* Given task
Copy the lines below word for word.

* Material for this exercise

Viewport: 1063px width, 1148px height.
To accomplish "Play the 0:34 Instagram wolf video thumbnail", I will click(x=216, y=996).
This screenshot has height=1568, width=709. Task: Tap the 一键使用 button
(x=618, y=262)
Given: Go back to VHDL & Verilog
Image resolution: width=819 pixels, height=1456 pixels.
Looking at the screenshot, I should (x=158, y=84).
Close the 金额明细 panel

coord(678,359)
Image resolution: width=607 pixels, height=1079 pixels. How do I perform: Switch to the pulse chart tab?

* Written response
Viewport: 1063px width, 1148px height.
To accomplish "Play the 0:34 Instagram wolf video thumbnail", I will click(x=216, y=996).
This screenshot has height=1568, width=709. Task: Tap the 一键使用 button
(x=618, y=262)
Given: Go back to VHDL & Verilog
Image resolution: width=819 pixels, height=1456 pixels.
Looking at the screenshot, I should (x=158, y=84).
Close the 金额明细 panel

coord(678,359)
Image resolution: width=607 pixels, height=1079 pixels. How do I perform: Switch to the pulse chart tab?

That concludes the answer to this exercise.